**WHAT IS BEING ASKED**
Set down, please, exactly the lines below that run from the line with "You are a computer-use agent. This" to the line with "Instruction: Pause the video playback", both lines included.

**INFORMATION PROVIDED**

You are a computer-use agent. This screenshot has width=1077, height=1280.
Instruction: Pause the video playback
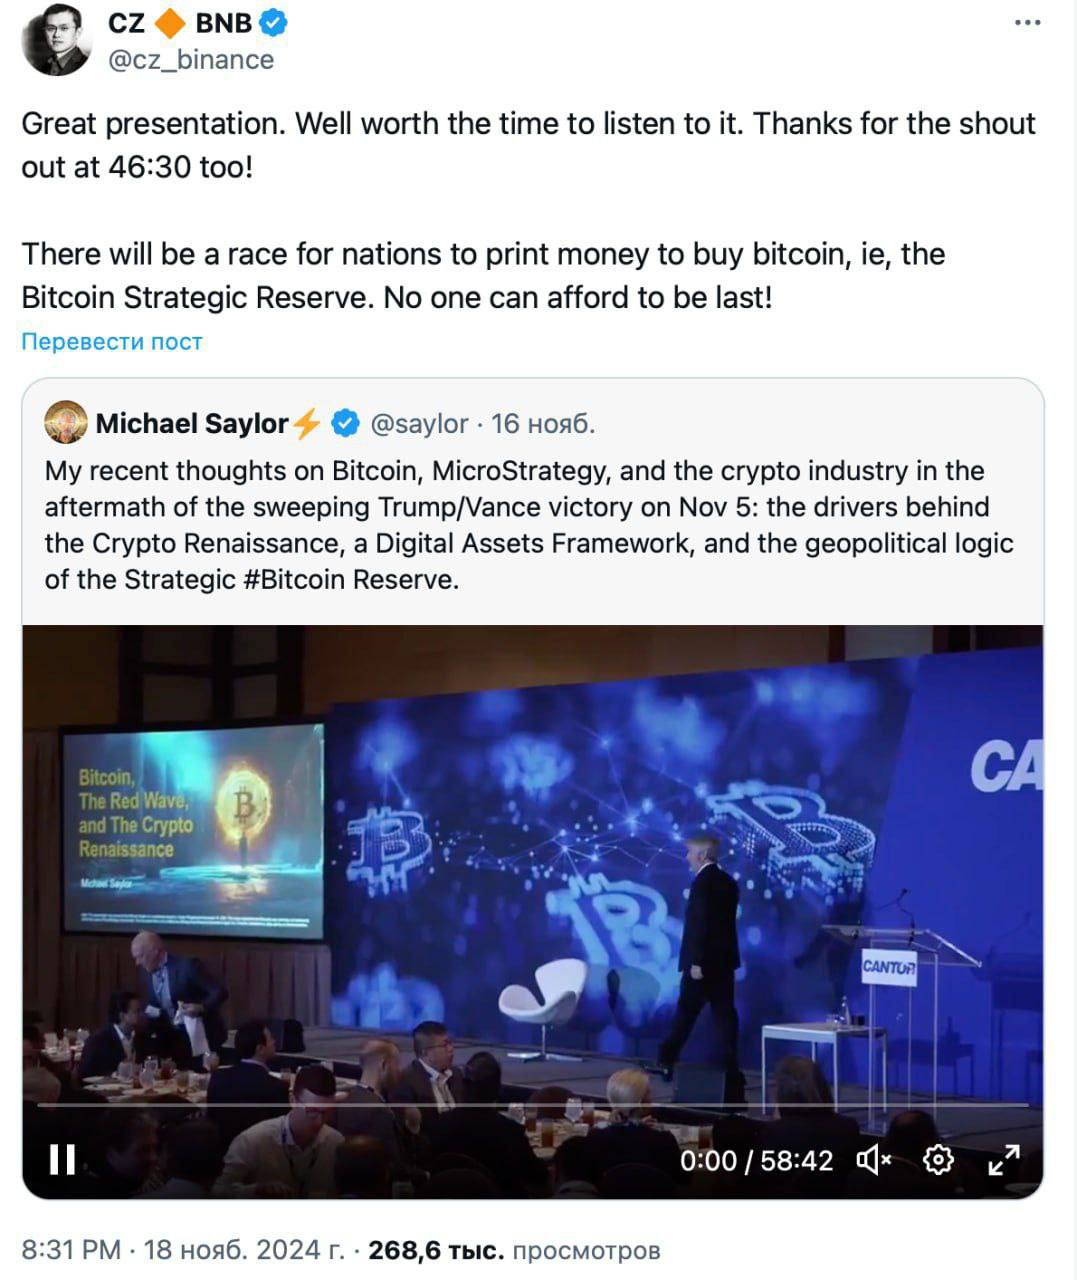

==

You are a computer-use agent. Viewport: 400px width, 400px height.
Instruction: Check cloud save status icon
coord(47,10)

--

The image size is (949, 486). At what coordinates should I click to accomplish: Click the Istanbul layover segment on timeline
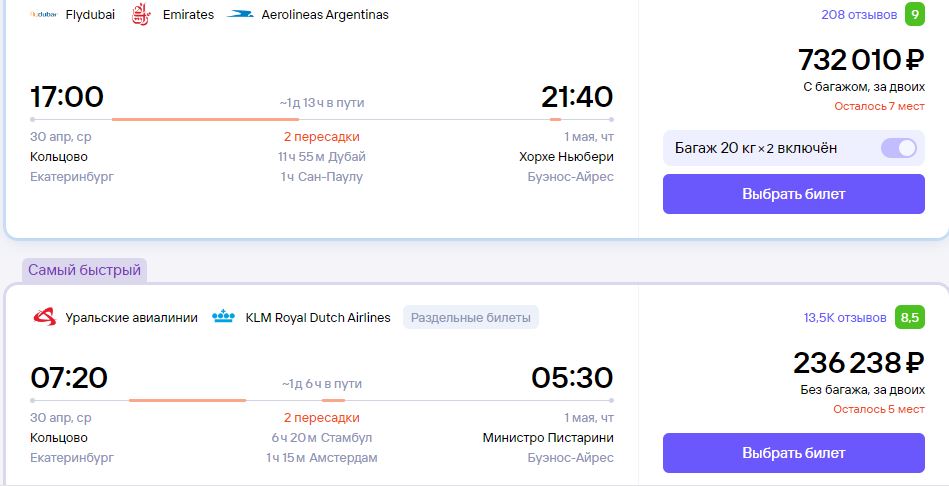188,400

**TASK OUTPUT**
You are a computer-use agent. This screenshot has width=1077, height=1280.
Instruction: Pause the video playback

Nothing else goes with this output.